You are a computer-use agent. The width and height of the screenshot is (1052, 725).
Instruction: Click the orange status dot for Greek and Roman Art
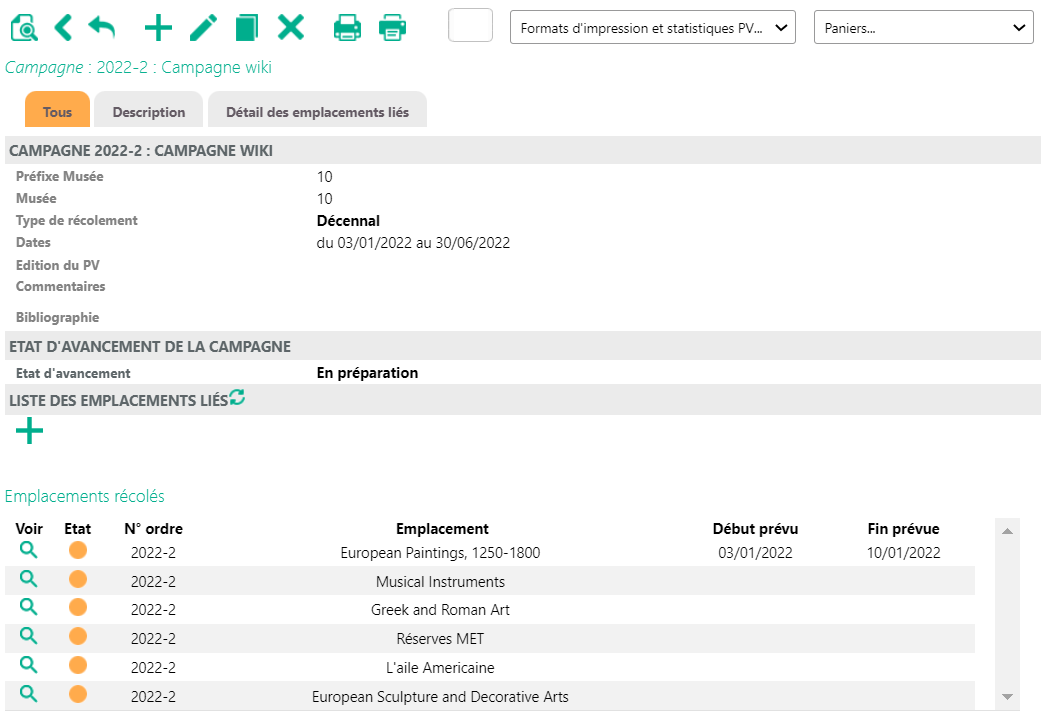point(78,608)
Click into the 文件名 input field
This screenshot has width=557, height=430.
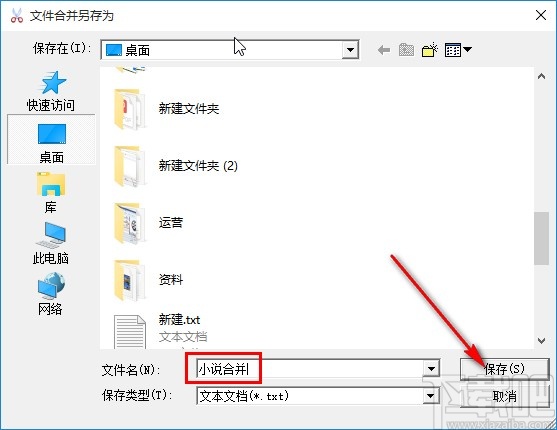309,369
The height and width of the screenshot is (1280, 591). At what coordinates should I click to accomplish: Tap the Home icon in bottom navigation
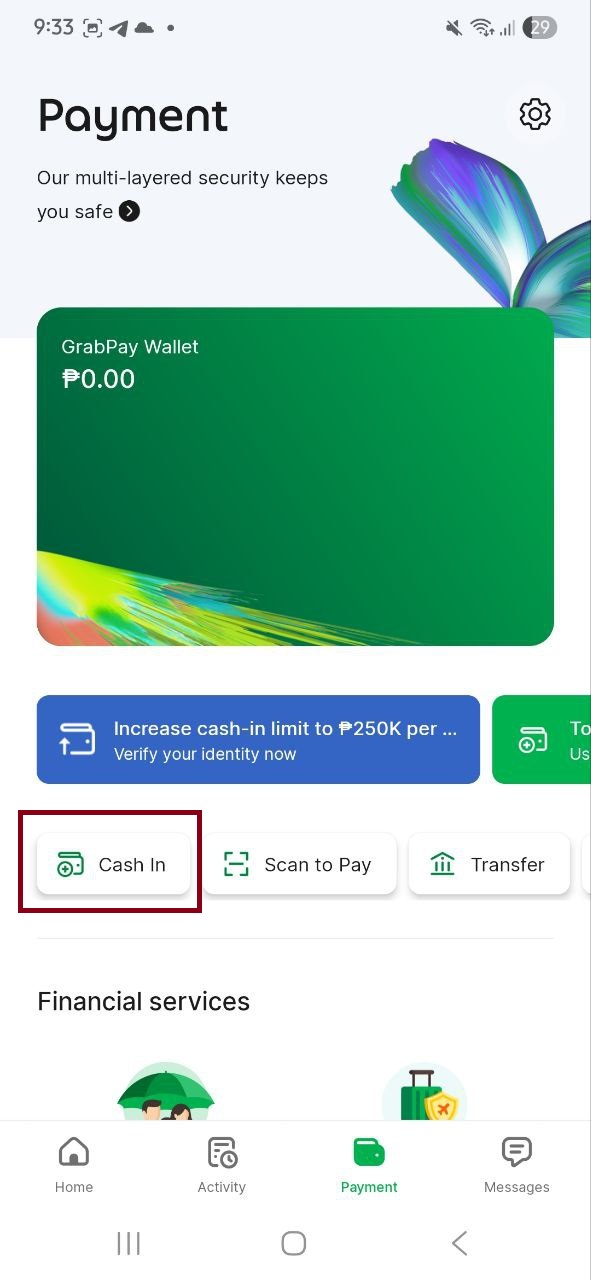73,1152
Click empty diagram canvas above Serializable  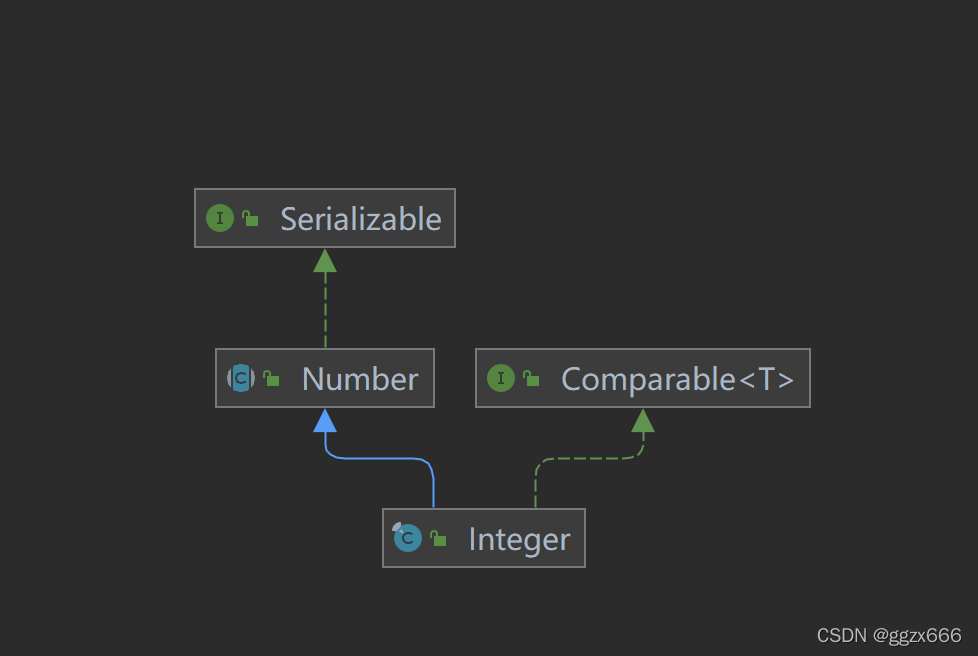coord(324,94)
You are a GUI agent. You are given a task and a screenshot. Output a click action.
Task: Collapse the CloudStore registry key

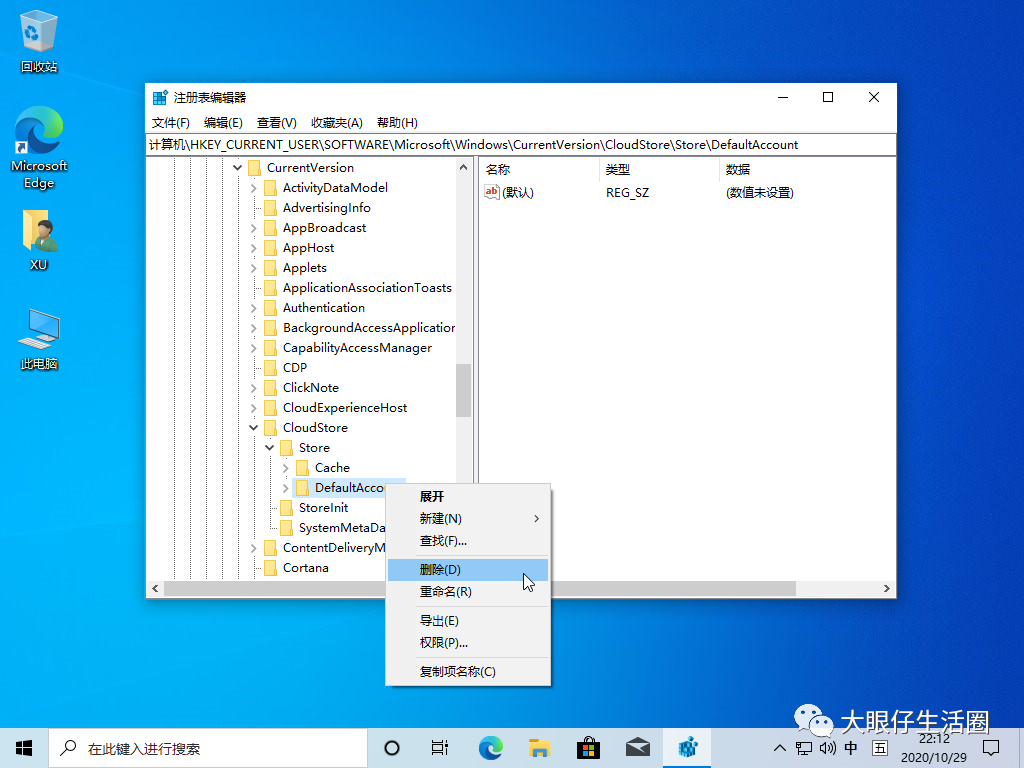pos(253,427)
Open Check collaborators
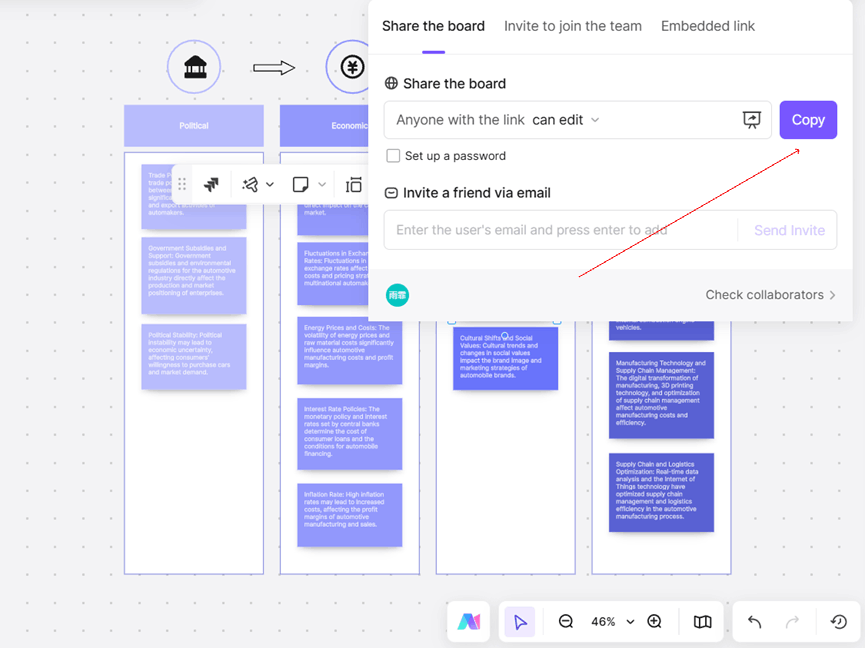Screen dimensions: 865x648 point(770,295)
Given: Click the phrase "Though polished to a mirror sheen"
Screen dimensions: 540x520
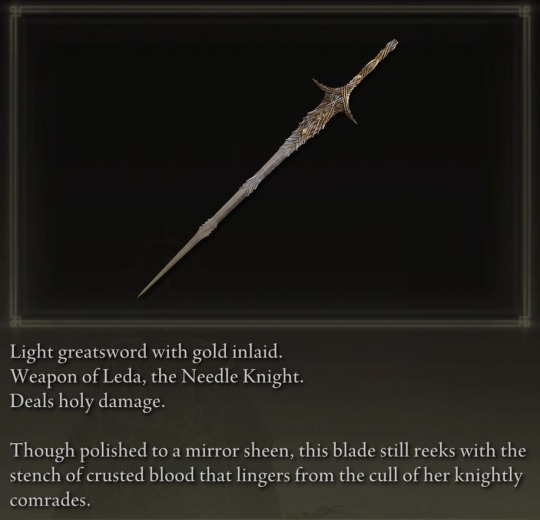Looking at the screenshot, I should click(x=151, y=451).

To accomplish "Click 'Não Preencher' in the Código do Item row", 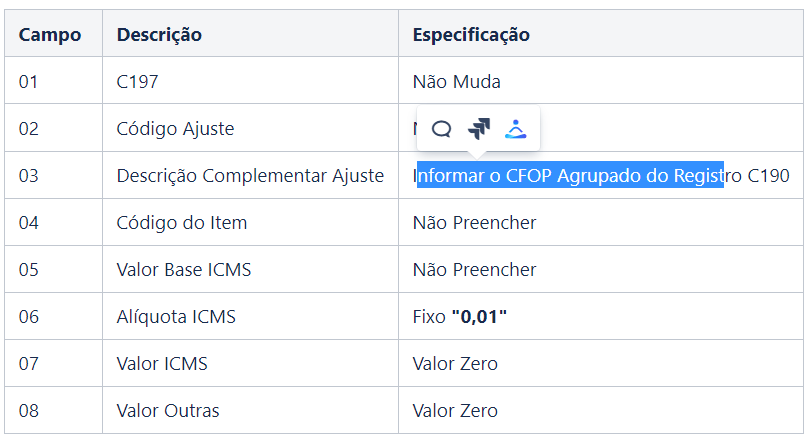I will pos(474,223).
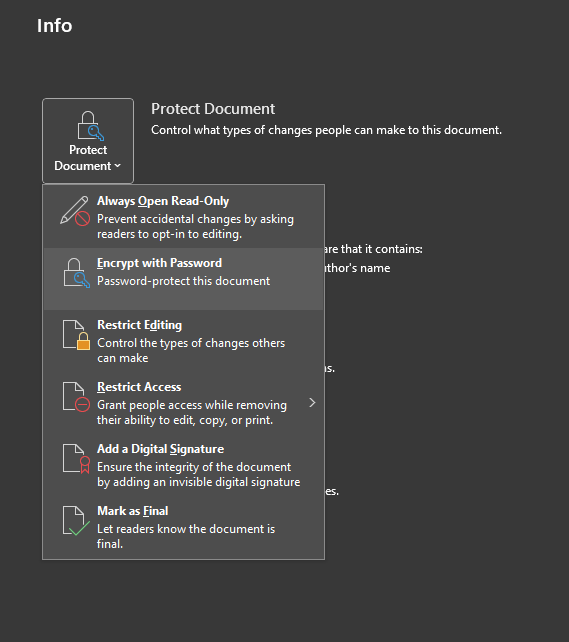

Try it - Write down how many lines of the data above contain the string "agent", and include nothing besides that number.

Written response - 2